Alguns proprietários aceitam que administrar uma empresa de entrega da Amazon não é necessariamente uma aposta de longo prazo e se preparam diversificando. Um empreiteiro de entregas do Centro-Oeste iniciou uma franquia de encanamento e incentivou seus motoristas de entrega mais esforçados a trabalhar lá e aprender uma profissão.
Fred Vernon, 36 anos, disse que abrir uma empresa de entregas da Amazon em 2019, em Houston, mudou sua vida. É um trabalho árduo e ele enfatiza a segurança do motorista para manter seus custos de seguro em linha. Enquanto isso, Vernon está usando seus rendimentos para pagar a faculdade de direito.
“Estamos indo muito bem e sou grato pela oportunidade de perseguir outros objetivos”, disse ele.

Os entregadores da Amazon aprendem rapidamente que o resgate não é uma panaceia.

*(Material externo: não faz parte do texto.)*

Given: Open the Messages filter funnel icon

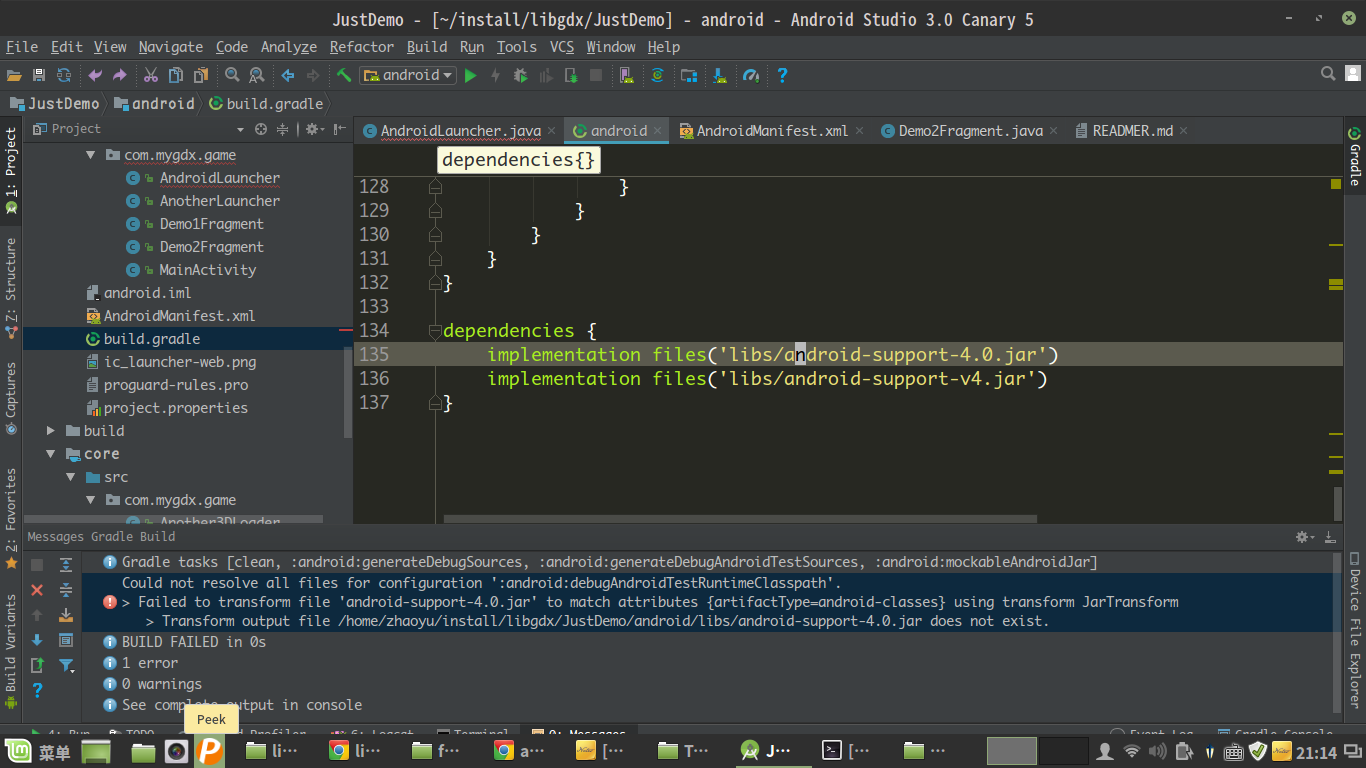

Ao contrário de muitos proprietários de pequenas empresas, eles não têm ativos tangíveis para vender.
Eles alugam as vans, e os pacotes são armazenados nas instalações da Amazon.
Eles poderiam tentar vender o negócio, mas isso está vinculado a um contrato de um ano com a Amazon, que tem poder de veto sobre qualquer comprador em potencial. Portanto, eles podem desistir sem nada ou continuar mancando com o conhecimento de que podem ser substituídos quando o contrato expirar - talvez por alguém como Shannon Joseph.
Ex-motorista, Joseph abriu sua própria empresa de entregas em Austin em 2022.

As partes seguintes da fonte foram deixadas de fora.